The Next Revolution. Listen up.

SMS revolutionized wireless carrier revenues and WhatsApp captured this simple insight in a universal app. Instagram and Snapchat edged out Facebook users with an intuitive image-sharing function. In a post-Jobs world what are the next new intuitions that will drive a marked change in technology adoption?

AR is hot. But isn’t Augmented Reality simply a linear evolution of touch technology? Will professionals and consumers be open to wear Microsoft’s HoloLens.
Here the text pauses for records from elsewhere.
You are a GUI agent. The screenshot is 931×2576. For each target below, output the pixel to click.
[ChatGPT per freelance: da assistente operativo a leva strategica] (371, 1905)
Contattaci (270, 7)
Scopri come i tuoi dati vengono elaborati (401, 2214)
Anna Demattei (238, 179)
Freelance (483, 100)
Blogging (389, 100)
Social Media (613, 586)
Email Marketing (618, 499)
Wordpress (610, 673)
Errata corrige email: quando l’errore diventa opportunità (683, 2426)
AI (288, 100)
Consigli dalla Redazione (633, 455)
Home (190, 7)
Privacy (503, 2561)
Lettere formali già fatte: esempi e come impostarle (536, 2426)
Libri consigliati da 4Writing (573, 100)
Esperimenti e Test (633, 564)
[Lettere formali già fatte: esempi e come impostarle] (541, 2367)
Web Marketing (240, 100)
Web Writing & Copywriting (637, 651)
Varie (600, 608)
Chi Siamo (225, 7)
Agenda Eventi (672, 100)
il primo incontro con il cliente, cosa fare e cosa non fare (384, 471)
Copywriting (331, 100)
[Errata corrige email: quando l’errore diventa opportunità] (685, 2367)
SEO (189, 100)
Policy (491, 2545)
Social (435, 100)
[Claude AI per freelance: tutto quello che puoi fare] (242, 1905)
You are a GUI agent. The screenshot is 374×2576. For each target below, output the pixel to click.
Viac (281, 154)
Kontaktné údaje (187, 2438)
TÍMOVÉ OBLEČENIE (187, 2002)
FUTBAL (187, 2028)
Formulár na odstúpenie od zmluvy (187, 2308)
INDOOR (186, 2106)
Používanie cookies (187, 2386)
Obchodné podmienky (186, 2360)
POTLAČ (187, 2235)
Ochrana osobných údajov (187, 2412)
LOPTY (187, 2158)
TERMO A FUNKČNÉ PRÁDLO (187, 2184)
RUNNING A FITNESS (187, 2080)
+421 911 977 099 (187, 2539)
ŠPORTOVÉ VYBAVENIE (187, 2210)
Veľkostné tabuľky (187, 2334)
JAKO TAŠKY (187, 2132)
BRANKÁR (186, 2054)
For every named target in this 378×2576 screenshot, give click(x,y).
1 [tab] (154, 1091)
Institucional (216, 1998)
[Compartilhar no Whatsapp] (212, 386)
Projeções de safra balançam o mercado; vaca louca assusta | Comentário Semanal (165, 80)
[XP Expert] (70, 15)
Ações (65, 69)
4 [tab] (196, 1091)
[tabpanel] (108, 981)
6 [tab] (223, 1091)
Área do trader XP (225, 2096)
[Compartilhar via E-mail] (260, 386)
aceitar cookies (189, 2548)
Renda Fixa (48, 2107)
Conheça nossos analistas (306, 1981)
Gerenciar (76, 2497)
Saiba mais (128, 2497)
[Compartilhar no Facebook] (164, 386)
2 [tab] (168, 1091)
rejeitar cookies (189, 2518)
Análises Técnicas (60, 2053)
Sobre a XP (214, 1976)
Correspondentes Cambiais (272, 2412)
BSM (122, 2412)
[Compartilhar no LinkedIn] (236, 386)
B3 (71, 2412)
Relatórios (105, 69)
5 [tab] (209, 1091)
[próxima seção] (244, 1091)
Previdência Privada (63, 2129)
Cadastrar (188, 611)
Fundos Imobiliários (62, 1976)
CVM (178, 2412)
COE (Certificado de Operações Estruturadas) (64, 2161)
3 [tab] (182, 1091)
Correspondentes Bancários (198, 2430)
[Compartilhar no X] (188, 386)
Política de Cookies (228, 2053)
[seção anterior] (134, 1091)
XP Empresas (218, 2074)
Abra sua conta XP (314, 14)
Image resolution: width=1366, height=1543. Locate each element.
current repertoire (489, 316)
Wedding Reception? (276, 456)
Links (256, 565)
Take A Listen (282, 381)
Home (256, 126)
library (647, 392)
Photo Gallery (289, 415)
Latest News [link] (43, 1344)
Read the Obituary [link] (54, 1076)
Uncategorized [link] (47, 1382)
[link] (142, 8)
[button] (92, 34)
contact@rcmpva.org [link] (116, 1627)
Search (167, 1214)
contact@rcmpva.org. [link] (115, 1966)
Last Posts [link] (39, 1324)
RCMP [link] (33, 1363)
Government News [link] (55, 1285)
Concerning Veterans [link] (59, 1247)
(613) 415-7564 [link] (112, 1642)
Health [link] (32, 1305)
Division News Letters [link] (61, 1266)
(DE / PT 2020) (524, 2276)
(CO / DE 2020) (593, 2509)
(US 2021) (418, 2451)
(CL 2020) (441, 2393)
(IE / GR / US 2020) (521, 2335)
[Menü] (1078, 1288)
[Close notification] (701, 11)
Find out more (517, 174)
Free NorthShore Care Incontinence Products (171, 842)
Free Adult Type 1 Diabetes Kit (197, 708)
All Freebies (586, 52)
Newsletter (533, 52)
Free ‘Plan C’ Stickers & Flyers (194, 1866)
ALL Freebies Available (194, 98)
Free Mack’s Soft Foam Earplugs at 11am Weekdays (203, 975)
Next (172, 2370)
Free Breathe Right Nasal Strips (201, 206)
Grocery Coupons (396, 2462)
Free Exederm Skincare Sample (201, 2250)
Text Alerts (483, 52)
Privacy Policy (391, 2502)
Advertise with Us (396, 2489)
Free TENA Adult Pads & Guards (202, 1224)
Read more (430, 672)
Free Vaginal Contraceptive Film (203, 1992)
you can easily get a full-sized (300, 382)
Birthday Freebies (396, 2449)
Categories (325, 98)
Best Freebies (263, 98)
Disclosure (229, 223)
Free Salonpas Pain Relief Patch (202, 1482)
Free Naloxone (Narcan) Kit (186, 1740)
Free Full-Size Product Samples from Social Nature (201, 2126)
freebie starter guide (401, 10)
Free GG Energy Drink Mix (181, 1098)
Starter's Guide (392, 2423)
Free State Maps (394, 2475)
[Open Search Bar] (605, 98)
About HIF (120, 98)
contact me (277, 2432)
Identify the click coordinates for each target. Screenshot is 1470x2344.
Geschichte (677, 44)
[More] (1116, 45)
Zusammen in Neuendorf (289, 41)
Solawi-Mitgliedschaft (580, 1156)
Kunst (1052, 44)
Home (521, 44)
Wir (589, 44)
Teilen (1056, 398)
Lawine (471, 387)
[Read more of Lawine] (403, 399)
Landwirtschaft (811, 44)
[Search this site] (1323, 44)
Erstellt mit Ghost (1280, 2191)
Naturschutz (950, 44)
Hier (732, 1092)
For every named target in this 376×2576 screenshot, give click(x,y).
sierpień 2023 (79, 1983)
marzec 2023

Will flailing hands at unseen information become the new normal, as we talk over our headsets to unseen people in the street was once considered strange? Or will we abandon touch and use another channel to manage our homes and streets.

It is behind these revolutionary pivots that fortunes are made and lost. It all hinges on consumer adoption. Touch may have helped to liberate the consumer but she is still unnaturally tethered to what David Ross calls “glass slabs”.

We are social beings that have been forced to text-search and snap-chat. Will AR drive the mass adoption that the industry hopes? When we touch objects peering through goggles, are we like Henry Ford’s competitor in a display room filled with horse-drawn vehicles?

Could voice be the new touch? Voice with an increasing robust artificial intelligent (AI) backend allows for smart and productive conversations. Smart voice gives data a seat at the dining room table. Information and query now is not buried under the table on a smartphone. Voice is social and may very well reenergize our interactions and minimize our nose-to-screen time.

Amazon has managed to take the lead in voice assistant in a field where Google and Apple were clearly positioned to dominate.  Consumer voted with their pocketbooks. Echo sold and now Echo dominates. Just as Jobs vanquished his competitors by changing the rules, Amazon’s Echo has edged out the market.

As the saying goes in the Valley: “Don’t let the little fuckers generation gap you.”